The new tournament is back in Tel Aviv 26 years later thanks to an opening in the calendar created through the cancellation of the Zhuhai Championships ATP 250 event in China because of COVID-19. Major funding by Watergen and its owner, entrepreneur Mikhael Mirilashvili, has brought the event to Tel Aviv.

“This is the first time after 26 years, so we must do everything 100%, and if we do, we hope that there will be good news [for the future],” Chernov said when the tournament was first announced last month.

He added that “this is an opportunity for Tel Aviv to become a new part of the global tennis season. There is going to be an amazing fan zone experience at the event.”

On Tuesday, the organizers said that they hoped to be able to upgrade the tournament to an ATP 500 event that would attract the top names in men’s tennis, although no details have yet been announced.

Davis Cup: Israel keeps faith with same team to face Czechs

In the weekend preceding the tournament, on September 16-17, Israel will host the Czech Republic in their Davis Cup encounter. It will be held at the Shlomo Group Arena across the road from the Tel Aviv Expo complex.
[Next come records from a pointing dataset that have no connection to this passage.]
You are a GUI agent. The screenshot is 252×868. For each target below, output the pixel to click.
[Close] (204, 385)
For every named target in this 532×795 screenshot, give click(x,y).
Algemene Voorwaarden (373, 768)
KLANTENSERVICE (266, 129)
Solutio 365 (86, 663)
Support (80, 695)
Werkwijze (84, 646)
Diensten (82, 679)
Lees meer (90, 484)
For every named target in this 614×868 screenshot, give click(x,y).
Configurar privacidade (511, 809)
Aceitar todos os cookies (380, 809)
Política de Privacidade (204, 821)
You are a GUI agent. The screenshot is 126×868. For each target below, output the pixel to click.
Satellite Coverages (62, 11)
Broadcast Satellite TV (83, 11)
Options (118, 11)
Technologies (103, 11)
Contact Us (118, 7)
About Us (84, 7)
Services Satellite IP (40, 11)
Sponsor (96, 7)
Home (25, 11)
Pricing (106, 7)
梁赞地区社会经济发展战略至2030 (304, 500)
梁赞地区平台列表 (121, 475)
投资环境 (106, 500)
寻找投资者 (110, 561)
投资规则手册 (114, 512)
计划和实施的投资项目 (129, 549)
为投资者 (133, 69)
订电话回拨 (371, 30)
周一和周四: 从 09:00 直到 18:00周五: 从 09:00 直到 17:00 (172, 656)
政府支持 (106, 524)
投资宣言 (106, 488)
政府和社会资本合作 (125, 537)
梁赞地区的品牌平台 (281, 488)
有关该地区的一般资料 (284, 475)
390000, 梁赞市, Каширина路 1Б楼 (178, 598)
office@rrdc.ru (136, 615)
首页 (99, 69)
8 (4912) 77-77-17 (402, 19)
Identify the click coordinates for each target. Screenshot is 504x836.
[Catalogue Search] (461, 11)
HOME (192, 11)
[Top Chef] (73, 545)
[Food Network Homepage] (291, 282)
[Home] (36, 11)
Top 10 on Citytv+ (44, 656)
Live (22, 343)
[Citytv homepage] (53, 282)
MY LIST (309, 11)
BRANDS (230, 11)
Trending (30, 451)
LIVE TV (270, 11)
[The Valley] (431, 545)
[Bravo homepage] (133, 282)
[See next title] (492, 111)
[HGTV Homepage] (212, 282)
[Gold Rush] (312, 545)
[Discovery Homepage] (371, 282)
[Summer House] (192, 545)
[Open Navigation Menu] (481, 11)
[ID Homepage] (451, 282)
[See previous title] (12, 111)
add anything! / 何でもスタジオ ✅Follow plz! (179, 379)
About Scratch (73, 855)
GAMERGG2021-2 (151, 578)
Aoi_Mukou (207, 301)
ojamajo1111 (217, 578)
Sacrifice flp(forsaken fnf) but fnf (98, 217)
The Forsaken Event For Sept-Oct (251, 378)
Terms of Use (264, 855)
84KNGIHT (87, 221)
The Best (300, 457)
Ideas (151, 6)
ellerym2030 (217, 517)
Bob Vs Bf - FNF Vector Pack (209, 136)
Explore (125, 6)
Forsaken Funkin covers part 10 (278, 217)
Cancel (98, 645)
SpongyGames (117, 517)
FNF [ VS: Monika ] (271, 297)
Israel captain, Yoni Erlich, who is also set to play doubles, has named the same lineup to the one that beat South Africa in Ashdod in February, but the hosts are clear underdogs against the Czechs, who have won the competition on three occasions – in 1980, 2012 and 2013.

Israel’s best-ever showing was a semifinal appearance in 2009.

Yshai Oliel, ranked at No. 355, is named as Israel’s No. 1 singles player, Daniel Cukierman (457) is next best-ranked, Edan Leshem (470) is third and 21-year-old newcomer Sahar Simon is the fifth member of the team.

Erlich’s doubles ranking is currently 164th and he and Cukierman have had success in recent ties.

Nevertheless, with Jiri Lehecka ranked at 61st, alongside Tomas Machac (126), Zdenek Kolar (149) and Dalibor Svrcina (222), the Israelis will have their work cut out for them.

Anything but a win for the visitors would be a huge surprise, although Israel has a long and storied history of causing major upsets in Davis Cup.